[DIRECTIONS]: Find the word "Edit" below. Copy each line that has it.

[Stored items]
☆ ☆ ☆ ☆ ☆

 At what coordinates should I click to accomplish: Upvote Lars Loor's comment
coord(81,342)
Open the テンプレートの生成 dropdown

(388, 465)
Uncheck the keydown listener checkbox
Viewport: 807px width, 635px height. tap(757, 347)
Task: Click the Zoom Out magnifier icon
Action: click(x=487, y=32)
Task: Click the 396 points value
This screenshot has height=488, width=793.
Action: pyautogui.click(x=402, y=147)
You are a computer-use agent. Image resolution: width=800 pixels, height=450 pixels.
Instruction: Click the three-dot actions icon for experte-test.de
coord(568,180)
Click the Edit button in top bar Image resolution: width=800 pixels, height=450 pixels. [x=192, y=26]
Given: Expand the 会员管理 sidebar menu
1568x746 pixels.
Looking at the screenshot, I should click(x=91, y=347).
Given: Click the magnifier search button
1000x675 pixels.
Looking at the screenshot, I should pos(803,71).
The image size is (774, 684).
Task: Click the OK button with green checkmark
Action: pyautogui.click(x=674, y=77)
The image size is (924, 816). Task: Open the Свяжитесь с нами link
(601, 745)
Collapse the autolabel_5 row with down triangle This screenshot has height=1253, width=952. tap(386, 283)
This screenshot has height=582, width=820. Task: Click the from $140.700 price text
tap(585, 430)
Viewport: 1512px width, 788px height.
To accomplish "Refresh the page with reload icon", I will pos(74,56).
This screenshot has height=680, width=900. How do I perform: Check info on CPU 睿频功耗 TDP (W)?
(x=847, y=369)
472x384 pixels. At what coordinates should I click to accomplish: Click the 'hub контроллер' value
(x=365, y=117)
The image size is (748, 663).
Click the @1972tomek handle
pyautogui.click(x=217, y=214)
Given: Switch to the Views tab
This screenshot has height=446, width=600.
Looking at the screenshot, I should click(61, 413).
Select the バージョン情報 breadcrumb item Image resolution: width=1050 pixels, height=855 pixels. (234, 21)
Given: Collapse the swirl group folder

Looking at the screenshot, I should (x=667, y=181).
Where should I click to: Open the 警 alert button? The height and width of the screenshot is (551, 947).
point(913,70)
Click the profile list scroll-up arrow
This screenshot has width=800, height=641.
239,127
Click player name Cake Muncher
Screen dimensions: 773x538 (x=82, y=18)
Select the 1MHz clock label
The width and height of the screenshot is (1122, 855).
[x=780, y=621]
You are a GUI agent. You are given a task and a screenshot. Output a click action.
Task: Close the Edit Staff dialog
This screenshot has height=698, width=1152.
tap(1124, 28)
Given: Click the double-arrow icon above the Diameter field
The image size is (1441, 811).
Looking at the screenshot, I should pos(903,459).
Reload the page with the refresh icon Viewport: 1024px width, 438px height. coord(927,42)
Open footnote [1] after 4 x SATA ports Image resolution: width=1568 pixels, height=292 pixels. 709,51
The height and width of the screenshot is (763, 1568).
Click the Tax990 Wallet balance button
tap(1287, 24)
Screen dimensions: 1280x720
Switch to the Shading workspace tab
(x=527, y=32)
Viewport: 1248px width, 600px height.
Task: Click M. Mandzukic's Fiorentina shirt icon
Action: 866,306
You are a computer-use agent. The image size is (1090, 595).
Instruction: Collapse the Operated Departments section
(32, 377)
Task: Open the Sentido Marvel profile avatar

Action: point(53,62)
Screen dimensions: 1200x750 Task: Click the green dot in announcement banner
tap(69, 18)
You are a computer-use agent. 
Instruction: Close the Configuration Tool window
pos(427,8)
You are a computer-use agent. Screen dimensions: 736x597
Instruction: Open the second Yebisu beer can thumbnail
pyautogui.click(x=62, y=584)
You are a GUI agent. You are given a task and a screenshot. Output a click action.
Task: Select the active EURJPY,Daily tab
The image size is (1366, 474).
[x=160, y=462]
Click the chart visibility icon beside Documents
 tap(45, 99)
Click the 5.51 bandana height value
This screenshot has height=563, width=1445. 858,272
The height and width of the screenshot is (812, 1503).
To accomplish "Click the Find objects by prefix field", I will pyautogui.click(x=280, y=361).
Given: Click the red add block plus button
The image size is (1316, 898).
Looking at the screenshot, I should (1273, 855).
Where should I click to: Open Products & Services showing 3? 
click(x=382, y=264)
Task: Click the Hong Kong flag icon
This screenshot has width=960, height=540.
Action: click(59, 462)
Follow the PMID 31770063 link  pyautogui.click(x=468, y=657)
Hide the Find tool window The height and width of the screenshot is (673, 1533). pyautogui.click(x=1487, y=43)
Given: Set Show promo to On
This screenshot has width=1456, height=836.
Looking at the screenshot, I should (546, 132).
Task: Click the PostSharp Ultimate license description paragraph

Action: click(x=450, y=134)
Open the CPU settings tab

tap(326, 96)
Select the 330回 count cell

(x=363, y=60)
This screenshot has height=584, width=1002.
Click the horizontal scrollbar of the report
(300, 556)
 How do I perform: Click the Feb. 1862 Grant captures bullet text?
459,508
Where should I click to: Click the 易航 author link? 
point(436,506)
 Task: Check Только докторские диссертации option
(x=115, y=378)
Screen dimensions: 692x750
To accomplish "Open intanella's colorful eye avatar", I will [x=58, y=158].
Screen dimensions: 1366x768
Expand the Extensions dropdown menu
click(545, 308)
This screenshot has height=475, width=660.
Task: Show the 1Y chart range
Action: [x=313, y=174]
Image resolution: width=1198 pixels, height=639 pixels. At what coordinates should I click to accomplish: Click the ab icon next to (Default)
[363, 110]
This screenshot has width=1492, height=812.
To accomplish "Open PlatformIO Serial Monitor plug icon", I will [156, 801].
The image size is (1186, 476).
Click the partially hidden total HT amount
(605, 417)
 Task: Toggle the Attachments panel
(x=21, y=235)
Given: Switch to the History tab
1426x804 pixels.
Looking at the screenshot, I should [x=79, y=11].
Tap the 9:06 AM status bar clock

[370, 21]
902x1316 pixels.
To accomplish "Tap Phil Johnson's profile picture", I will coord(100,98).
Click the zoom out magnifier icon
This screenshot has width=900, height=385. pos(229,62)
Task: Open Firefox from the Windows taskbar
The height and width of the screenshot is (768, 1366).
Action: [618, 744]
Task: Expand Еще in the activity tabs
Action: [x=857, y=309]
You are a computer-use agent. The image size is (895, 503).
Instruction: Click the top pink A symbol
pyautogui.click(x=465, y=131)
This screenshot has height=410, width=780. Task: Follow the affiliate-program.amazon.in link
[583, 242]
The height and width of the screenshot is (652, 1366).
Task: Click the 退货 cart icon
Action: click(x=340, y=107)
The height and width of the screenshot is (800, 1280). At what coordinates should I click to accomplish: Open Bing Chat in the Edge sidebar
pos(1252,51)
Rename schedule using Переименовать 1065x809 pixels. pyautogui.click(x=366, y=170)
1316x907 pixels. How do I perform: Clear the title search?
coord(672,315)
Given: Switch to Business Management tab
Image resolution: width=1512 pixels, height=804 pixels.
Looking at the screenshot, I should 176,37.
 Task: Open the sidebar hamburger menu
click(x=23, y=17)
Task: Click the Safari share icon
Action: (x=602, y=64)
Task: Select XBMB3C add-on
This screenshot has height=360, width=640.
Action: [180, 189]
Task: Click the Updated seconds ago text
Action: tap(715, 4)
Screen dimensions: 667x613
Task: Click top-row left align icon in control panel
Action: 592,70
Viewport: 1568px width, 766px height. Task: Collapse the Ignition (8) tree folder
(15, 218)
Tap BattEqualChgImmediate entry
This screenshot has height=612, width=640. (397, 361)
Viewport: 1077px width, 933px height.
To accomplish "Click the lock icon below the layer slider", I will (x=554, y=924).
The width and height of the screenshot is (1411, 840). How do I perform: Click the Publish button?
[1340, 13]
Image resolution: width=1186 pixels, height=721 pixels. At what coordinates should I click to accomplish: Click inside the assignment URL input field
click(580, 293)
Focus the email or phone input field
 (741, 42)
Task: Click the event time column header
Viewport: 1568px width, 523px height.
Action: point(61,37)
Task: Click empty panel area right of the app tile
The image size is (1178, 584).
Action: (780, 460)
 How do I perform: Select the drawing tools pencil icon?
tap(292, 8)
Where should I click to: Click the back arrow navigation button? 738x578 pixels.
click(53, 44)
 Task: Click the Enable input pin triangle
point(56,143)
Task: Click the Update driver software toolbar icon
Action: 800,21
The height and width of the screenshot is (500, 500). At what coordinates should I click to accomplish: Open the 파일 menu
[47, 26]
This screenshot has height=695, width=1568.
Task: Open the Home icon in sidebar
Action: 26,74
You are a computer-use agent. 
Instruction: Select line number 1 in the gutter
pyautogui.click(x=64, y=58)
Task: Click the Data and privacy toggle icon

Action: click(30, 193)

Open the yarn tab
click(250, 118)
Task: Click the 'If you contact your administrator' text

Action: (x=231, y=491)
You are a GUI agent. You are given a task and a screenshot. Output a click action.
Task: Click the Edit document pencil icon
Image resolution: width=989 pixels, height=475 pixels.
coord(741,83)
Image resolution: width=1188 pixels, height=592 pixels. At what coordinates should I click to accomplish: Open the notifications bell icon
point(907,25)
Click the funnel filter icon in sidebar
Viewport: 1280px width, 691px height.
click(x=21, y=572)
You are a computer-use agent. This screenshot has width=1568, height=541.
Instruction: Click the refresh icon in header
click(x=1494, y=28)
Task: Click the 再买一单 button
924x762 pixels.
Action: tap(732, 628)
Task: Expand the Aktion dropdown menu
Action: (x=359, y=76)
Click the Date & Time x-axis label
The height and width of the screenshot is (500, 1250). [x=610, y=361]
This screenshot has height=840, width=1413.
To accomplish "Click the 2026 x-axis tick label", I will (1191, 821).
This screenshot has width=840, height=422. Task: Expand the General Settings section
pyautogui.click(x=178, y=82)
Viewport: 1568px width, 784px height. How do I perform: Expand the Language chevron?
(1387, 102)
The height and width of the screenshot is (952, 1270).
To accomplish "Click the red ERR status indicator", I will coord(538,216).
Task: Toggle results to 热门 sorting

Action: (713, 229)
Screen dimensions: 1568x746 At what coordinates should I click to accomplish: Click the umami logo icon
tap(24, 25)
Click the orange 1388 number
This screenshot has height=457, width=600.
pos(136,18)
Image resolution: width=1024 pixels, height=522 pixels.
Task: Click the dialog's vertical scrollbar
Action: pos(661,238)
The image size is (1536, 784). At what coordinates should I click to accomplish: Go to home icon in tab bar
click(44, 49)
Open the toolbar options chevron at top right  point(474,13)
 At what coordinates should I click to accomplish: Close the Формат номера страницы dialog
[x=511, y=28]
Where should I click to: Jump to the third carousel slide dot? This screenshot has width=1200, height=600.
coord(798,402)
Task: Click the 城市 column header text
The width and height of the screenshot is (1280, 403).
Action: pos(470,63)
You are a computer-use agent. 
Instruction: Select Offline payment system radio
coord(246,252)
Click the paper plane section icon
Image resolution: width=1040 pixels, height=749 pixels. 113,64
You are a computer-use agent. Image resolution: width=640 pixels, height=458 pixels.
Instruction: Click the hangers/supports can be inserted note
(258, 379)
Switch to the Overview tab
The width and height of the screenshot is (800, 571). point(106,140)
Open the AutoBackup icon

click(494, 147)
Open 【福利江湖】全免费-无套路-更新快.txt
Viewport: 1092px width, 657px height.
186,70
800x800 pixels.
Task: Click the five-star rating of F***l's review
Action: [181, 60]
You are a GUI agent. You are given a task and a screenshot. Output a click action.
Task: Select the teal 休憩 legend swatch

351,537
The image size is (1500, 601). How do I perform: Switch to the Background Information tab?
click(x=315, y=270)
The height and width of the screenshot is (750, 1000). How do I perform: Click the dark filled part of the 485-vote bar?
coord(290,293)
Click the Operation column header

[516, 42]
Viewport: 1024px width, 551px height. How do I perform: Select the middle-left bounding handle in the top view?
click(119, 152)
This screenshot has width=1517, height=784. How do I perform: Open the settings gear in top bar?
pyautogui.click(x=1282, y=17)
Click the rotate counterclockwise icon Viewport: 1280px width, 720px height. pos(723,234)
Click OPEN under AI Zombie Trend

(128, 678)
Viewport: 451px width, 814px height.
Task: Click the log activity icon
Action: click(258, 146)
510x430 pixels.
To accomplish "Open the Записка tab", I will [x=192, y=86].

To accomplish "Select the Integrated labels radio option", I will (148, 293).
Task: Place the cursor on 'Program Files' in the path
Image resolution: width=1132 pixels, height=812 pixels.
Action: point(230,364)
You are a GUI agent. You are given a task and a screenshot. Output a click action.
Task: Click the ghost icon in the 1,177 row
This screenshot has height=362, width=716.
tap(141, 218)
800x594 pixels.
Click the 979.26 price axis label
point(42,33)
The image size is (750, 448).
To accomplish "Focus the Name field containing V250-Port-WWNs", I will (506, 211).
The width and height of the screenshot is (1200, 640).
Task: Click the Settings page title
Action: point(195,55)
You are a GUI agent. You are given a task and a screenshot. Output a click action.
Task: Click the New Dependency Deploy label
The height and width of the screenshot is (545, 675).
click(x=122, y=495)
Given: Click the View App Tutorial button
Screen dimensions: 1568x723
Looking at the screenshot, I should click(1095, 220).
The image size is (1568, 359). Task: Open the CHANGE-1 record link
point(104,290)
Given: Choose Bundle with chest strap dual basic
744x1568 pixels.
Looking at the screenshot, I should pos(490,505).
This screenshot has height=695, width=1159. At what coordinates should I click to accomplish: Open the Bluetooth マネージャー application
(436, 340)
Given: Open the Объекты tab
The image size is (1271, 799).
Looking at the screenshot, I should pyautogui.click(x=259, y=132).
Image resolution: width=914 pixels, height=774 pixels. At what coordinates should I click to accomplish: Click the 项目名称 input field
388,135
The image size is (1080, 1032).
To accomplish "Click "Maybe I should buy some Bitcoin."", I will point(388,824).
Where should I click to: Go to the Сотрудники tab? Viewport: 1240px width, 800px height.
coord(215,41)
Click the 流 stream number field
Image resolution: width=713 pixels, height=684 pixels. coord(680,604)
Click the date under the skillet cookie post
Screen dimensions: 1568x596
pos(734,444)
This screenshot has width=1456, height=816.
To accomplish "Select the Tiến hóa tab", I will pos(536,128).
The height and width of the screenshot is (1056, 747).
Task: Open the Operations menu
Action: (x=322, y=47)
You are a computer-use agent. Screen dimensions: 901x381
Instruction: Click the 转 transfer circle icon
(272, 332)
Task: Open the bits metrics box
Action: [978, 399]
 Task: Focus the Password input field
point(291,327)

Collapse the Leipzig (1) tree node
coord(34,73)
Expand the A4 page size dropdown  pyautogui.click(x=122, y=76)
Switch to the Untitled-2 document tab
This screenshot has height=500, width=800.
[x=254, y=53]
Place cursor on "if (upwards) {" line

☆ ☆ ☆ ☆ ☆

[RESPONSE AREA]:
Click the Edit button in top bar Image resolution: width=800 pixels, height=450 pixels. [x=192, y=26]
Task: Close the Edit Staff dialog
Task: Click the Edit document pencil icon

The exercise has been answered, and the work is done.